Je remonte ce poste car je viens de rencontrer le même problème avec l'iPod Nano 1ere génération de mon fils

  - Message en 4 langues pour restaurer sous iTunes
  - Message d'iTunes pour dire que l'iPod est occupé donc impossible de le restaurer

Après plusieurs recherche sur Internet aucunes solutions ? Petit tour sur Macgé je tombe sur ce poste et rien d'autre ...

J'ai trouvé une solution qui pour l'instant fonctionne

  - Utilitaire de disque, choisir l'icone de l'iPod et le formater, puis lancer iTunes et là faire la restauration

L'iPod re-fonctionne sans problème ...

Alors voilà c'était juste ma petite contribution à ce forum


----------



## antoinedepontfarcy (26 Avril 2010)

Salut à tous,

ayant eu ce fameux message d'ipod occupé, j'ai tenté plusieurs fois sans succès la combinaison de touche sur l'ipod, puis le formatage mais rien n'y fait !

Quel paramètre de formatage as tu pris ?

D'autres solutions ?

merci

Antoine


----------



## gilles.g (26 Avril 2010)

antoinedepontfarcy a dit:


> Quel paramètre de formatage as tu pris ?



J'ai sélectionné "Mac OS étendu (journalisé)" et rien d'autre ...
Chez moi cela a fonctionné ... Donc je n'en sais pas plus
Désolé de ne pas pouvoir t'aider plus


----------

◆ Tâches à réaliser
**A.** Relevez, dans le fil de discussion sur la restauration d'un iPod, toutes les lignes présentées en liste à puces, c'est-à-dire précédées d'un tiret.
**B.** Recopiez mot pour mot le passage du fil de discussion qui débute aux mots « ayant eu ce » et s'achève après les mots « D'autres solutions ? ».
Les items ci-dessous n'interviennent d'aucune façon ici.

◆ Un bloc de données
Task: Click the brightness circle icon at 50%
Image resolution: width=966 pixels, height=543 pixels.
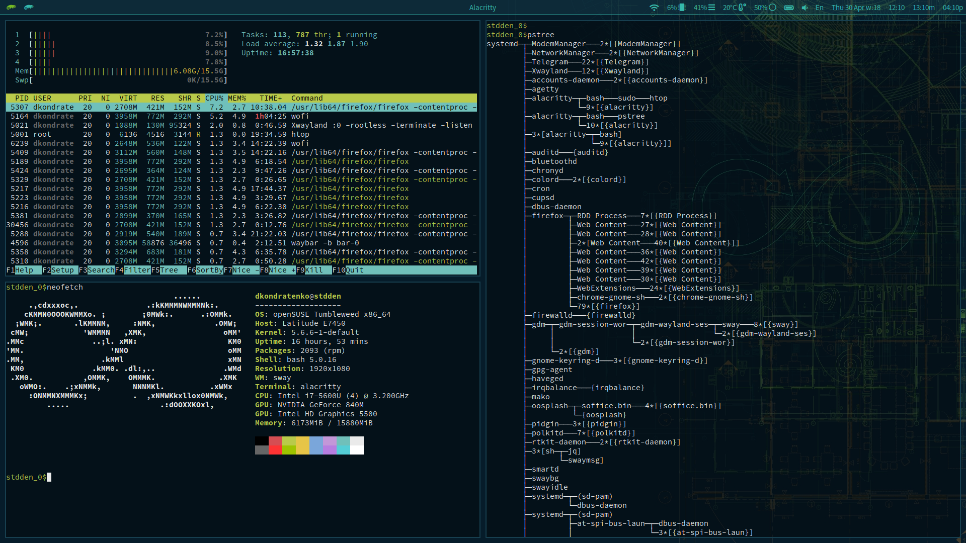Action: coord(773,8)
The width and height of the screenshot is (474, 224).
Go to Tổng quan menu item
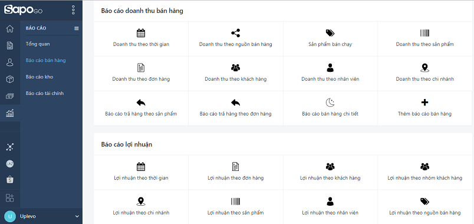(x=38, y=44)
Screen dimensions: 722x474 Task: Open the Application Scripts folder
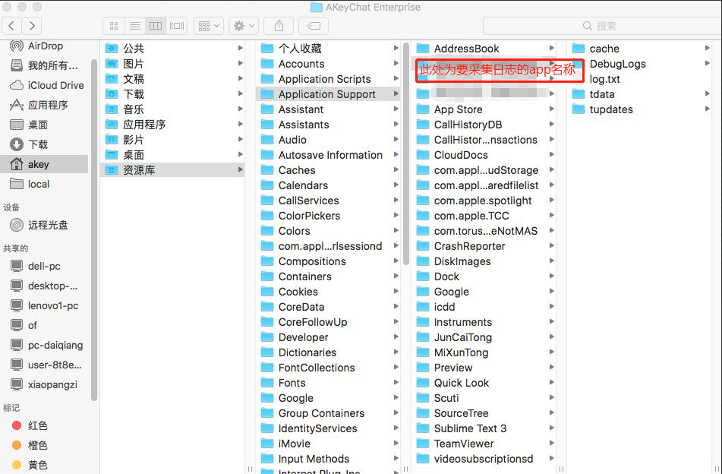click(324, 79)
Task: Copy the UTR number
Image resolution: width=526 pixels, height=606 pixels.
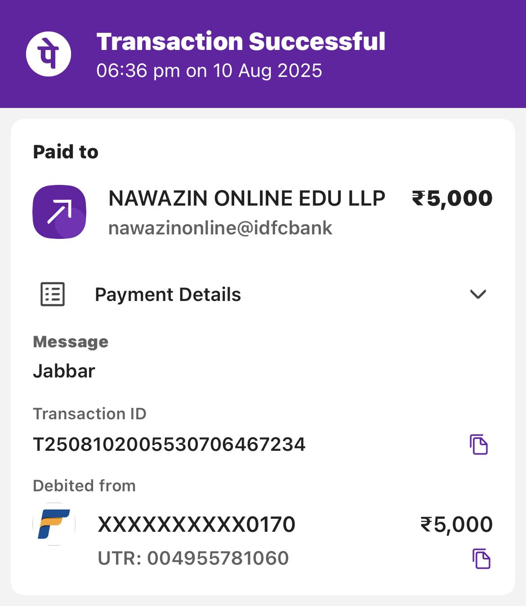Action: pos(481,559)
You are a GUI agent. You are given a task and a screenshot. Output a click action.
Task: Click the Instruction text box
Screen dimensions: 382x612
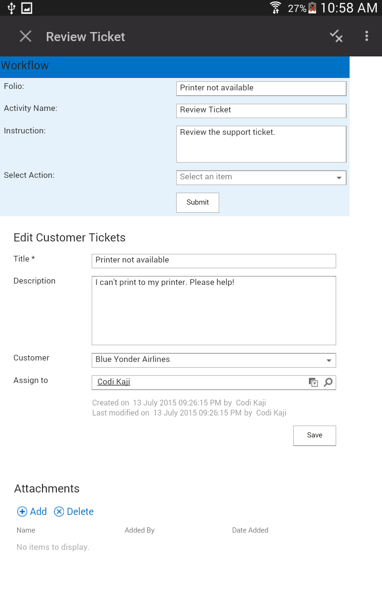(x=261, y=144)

◆ Réponses correctes
**A.**
Message en 4 langues pour restaurer sous iTunes
Message d'iTunes pour dire que l'iPod est occupé donc impossible de le restaurer
Utilitaire de disque, choisir l'icone de l'iPod et le formater, puis lancer iTunes et là faire la restauration

**B.**
ayant eu ce fameux message d'ipod occupé, j'ai tenté plusieurs fois sans succès la combinaison de touche sur l'ipod, puis le formatage mais rien n'y fait !

Quel paramètre de formatage as tu pris ?

D'autres solutions ?